Warriors of Chaos also have some nasty infantry, but also have the nasty Character choices that the High Elves don't have. They can be trusted to do every last bit of dirty work needed in the Combat Phase. Also, the Chaos Magic Phase is ridiculous, involving every last bit of offensive magic needed. Another key point is that the Warriors of Chaos can offer up the numbers to the coalition force with its Marauders.

Both armies have decent movement capabilities to boot. With the Chaos' High AS and the Elves ASF, giving or taking charges is less of an issue (but is almost always beneficial anyway), though making the charges is swung in the coalition's favor because of the decent movement.

Hence, you'd create a force with decent numbers and scary stats; these would be bolstered by a powerful magic phase and an awe-inspiring Combat Phase. The shooting phase would be nil compared to a gunline force, but the other phases would hopefully make up for that.

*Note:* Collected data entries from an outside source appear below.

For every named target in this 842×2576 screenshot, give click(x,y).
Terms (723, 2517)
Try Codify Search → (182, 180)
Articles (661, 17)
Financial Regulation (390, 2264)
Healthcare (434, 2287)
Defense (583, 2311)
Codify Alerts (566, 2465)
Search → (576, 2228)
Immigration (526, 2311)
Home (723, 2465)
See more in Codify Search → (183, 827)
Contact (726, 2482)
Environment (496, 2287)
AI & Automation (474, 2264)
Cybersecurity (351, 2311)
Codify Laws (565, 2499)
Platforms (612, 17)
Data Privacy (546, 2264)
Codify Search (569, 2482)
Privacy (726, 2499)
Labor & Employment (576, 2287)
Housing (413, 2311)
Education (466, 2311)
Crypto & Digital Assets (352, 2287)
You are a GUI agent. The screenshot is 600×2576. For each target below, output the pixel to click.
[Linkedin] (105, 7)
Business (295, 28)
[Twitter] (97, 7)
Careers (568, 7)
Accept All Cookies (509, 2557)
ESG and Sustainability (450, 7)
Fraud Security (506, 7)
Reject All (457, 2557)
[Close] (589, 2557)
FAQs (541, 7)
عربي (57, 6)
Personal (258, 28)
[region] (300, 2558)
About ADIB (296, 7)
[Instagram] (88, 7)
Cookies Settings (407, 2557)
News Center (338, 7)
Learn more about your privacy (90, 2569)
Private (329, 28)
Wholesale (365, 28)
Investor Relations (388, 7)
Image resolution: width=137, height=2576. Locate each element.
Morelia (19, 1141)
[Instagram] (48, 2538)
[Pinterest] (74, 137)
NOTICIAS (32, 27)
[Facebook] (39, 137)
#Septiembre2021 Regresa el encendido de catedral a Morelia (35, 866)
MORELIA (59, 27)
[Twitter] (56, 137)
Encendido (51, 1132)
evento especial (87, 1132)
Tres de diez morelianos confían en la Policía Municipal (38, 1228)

Otherwise, hook Chaos up with a Hellcannon or two and just about all phases should be sound. The magic phase would have Chaos doing the damage while the High Elves do the buffing in preparation for the ensuing close combat.

Downsides: Though they complement eachother in many cases, the Elves are still T3 and expensive and Chaos can just be shot to death. Other armies can still muster up a stronger magic phase, too. Close Combat should still be in the coalition's favor in most cases.

But imagine Archaon and Teclis working together... Poor Galrauch wouldn't know what to do with himself.


----------



## neilbatte (Jan 2, 2008)

Undead and Dark elf is a really scary combo as it combines multiple locking units with highly mobile hammer units. I faced this the other day and it was a total tactical nightmare especially when you factor in fear, flank charges and the sheer damage the elves throw out on the charge. The magic phase wasn't funny either with 2 magic heavy armies generating masses of dice with buffs to.
Undead and Chaos or Deamons would be quite hard to as both armies can do the damage that the undead struggle with while getting the ranks and fear.


----------



## zabo (Dec 19, 2008)

Two races VERY opposite from each other, Or two daemons, yeah lets go with that.


----------